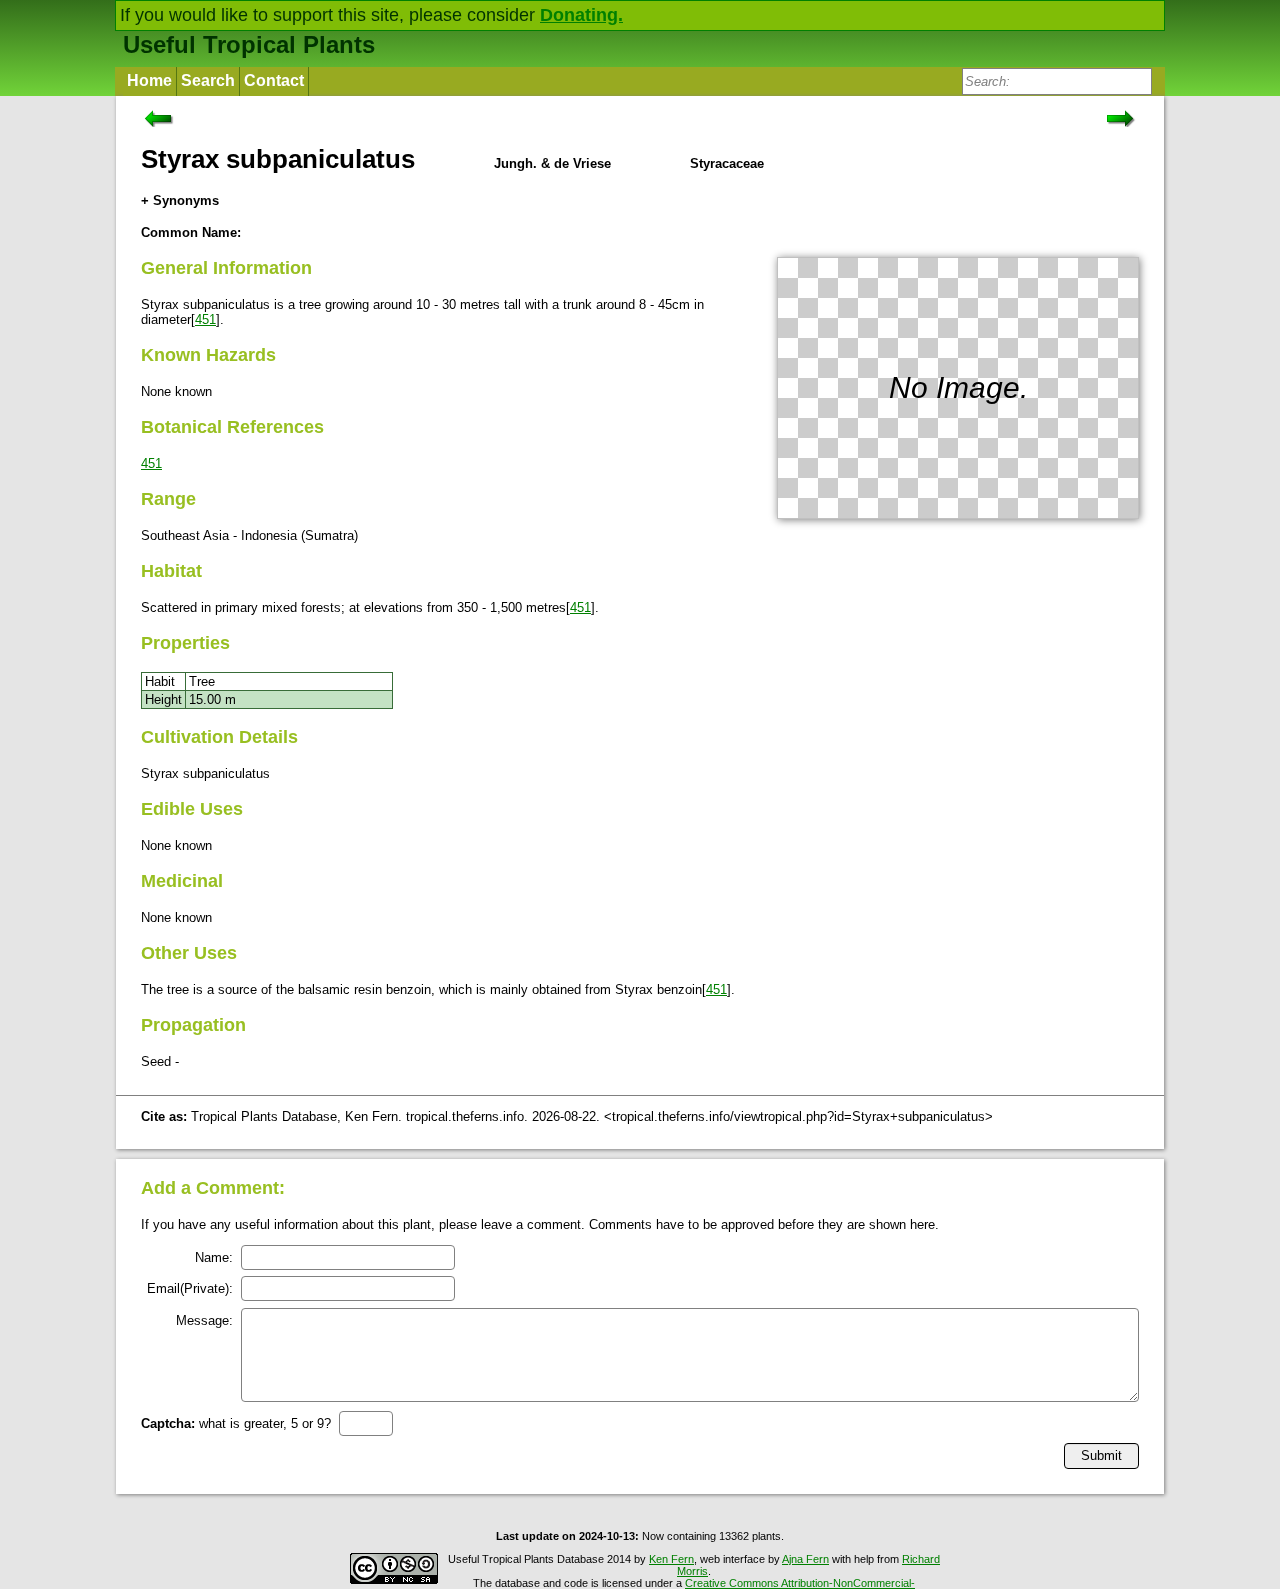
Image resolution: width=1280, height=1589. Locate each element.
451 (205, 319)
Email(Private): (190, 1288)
┄┄┄┄┄┄
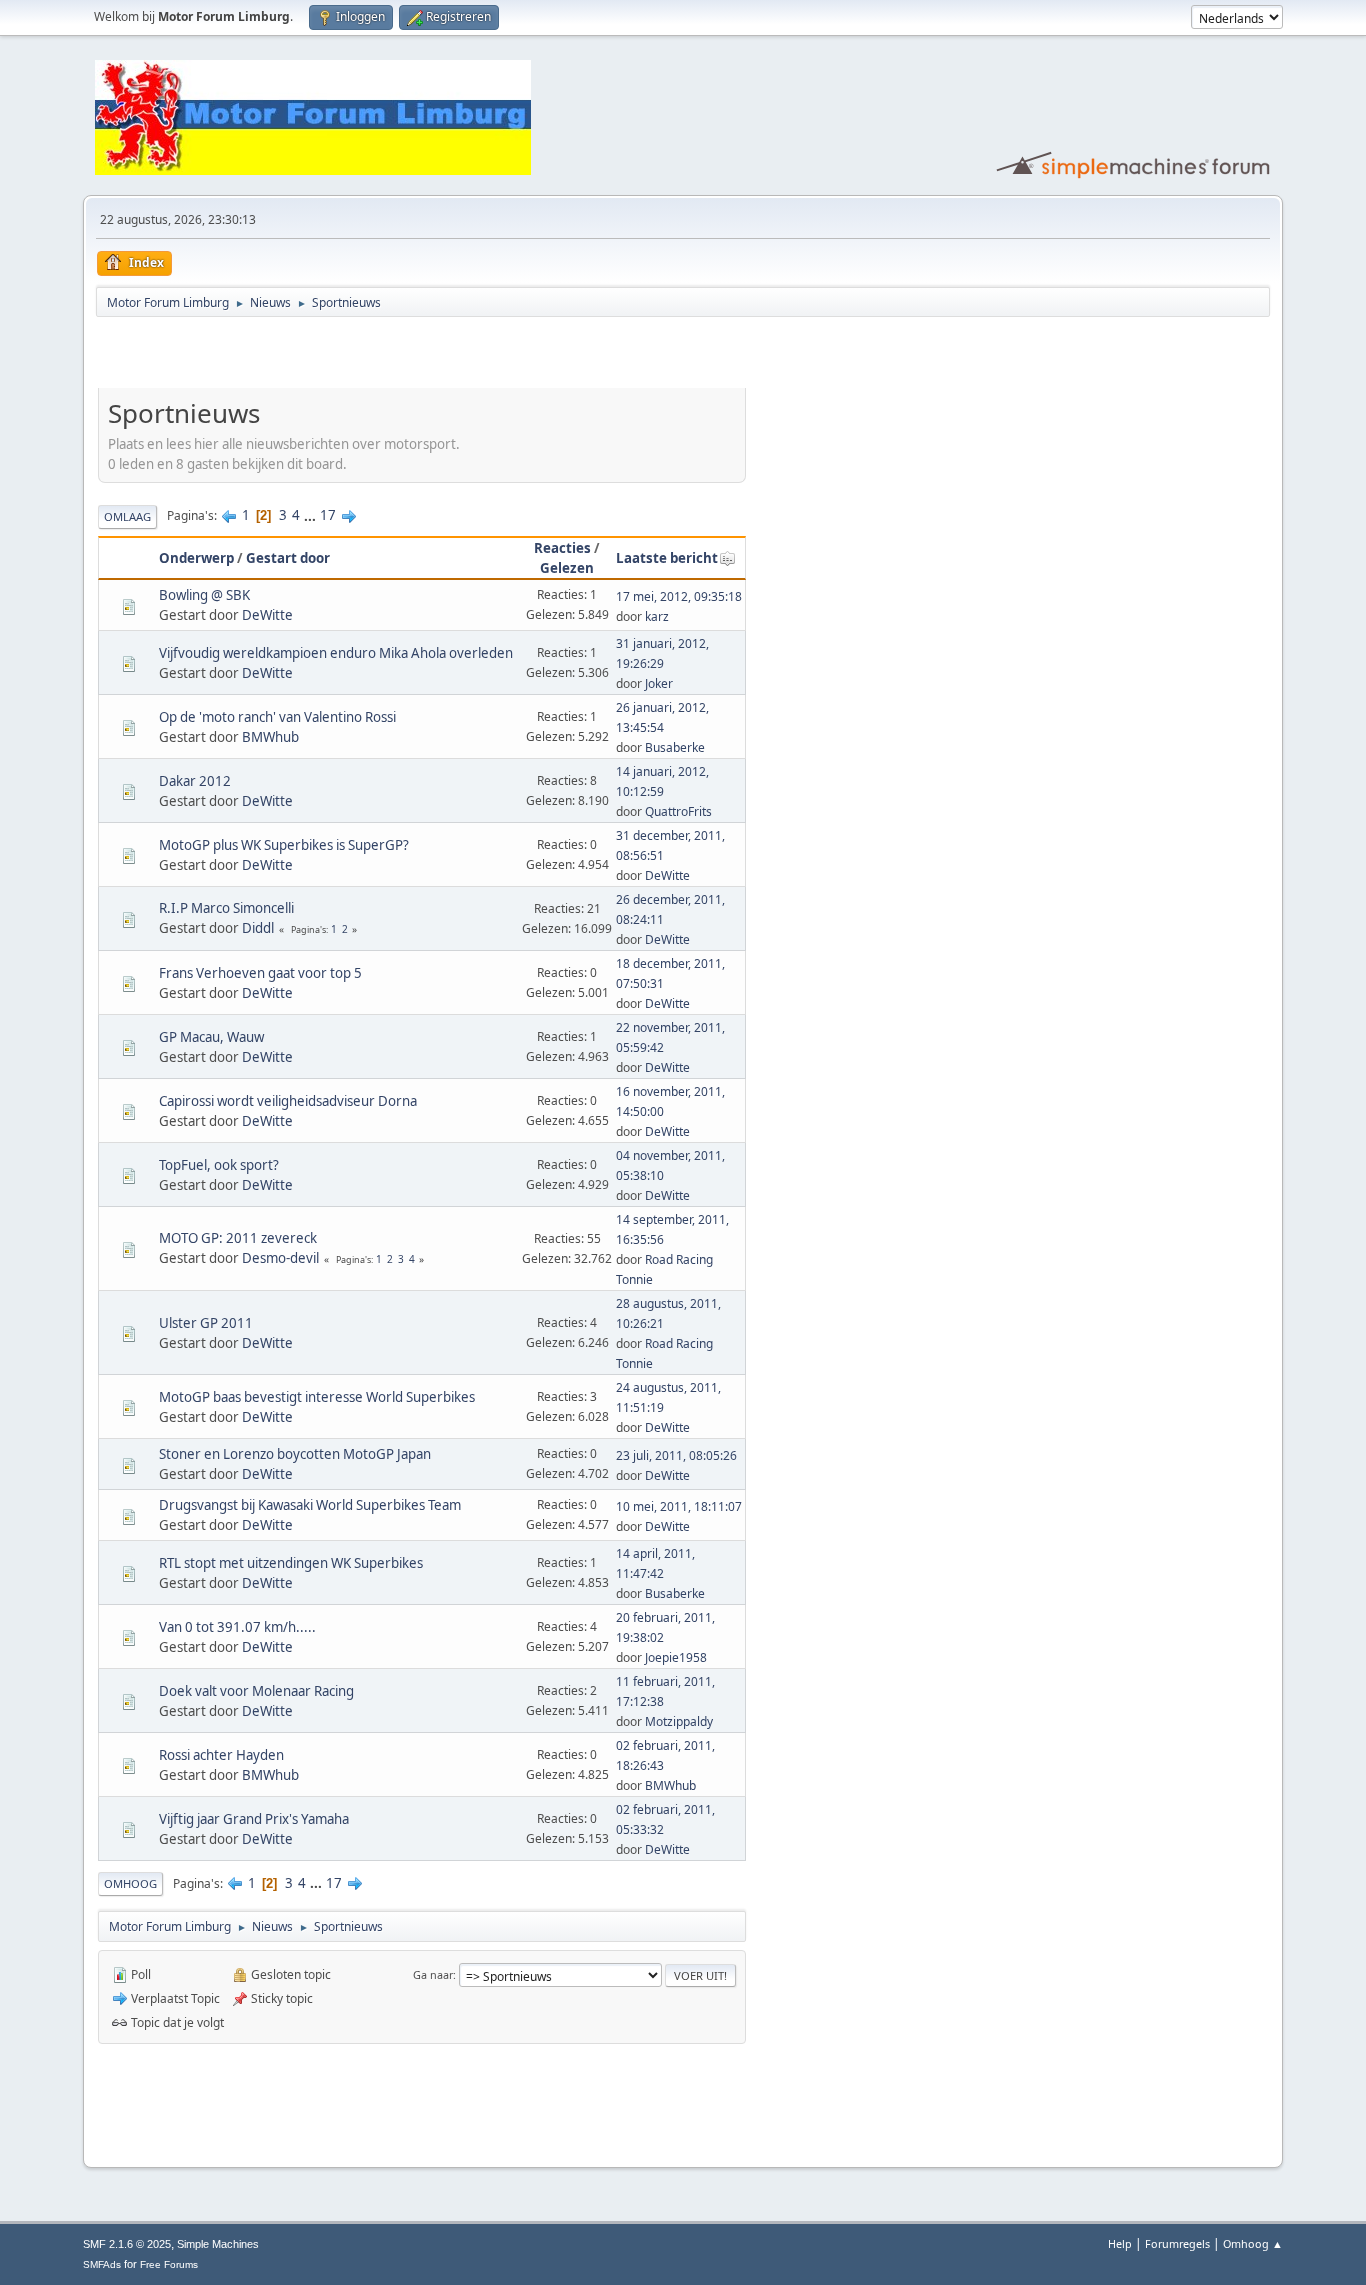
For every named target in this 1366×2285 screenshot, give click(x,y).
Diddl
┄┄┄┄┄┄
Problem details:
Reproduce, exactly as they stand in the data above, the lines from the one that holds "Image resolution: width=1280, height=1589." to the one that holds "Email(Private): (190, 1288)", inclusive.

Answer for the task:
Image resolution: width=1280, height=1589. Locate each element.
451 (205, 319)
Email(Private): (190, 1288)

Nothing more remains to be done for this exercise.